The title of the book refers to the last of the riddles devised by the legendary 18th-century French prodigy and philanderer Anatole Millechamps de Beauregard, who would bet his circle of admirers that they could not solve his puzzle of the week before their next meeting, when he would "reveal all" and take their money. The riddle in question was the vain genius's last because, before he could reveal the solution, he and his mistress of the moment were strangled by the woman's jealous husband, and so "Beauregard's Wild Number Problem" became one of the great challenges of mathematics.

The "Problem," as Schogt describes it, "involved a number of deceptively simple operations, which, when applied to a whole number, at first resulted in fractions. But if the same steps were repeated often enough, the eventual outcome was once again a whole number. Or, as Beauregard cheerfully observed: 'In all numbers lurks a wild number. Guaranteed to emerge when you provoke them long enough.'"

In time, and especially after the advent of computers, the process of discovering new "wild numbers" became mundane, and so the "Problem" was rephrased: Is the set of "wild numbers" finite or infinite? The discovery of a proof one way or the other would secure its finder a seat in the mathematicians' Hall of Fame.
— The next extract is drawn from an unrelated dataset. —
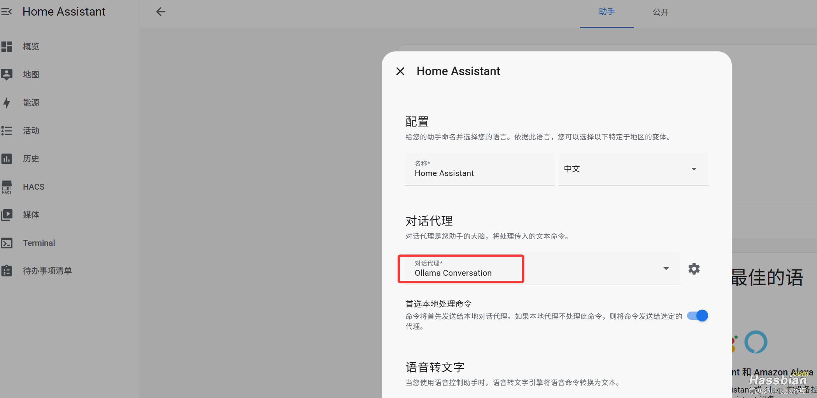
Task: Switch to the 助手 tab
Action: 607,12
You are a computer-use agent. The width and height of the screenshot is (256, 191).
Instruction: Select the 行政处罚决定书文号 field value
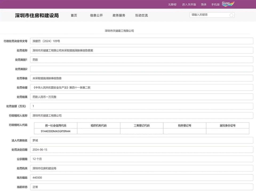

Which brings us to the present day in a modern university mathematics department -- the setting of Schogt's novel.

Isaac Swift is a newly divorced 35-year-old mathematics professor, afraid that his best days (and even his best days were nothing to write home about) are behind him. He clings to the hope that he can become something other than the dull, socially inept mediocrity he is by doing something truly astonishing, such as finding the long-sought proof.

Leonard Vale, a former high school math teacher enrolled as a mature student in Swift's class, has suffered an undiagnosed mental breakdown, and is in the process of reeducating himself from the perspective of "the grander plan" to which he now feels himself privy. One way in which this "crank" can demonstrate the validity of his imagined near-superhuman perspective would be to knock off a brilliant solution to a long-standing challenge such as the "wild number" proof.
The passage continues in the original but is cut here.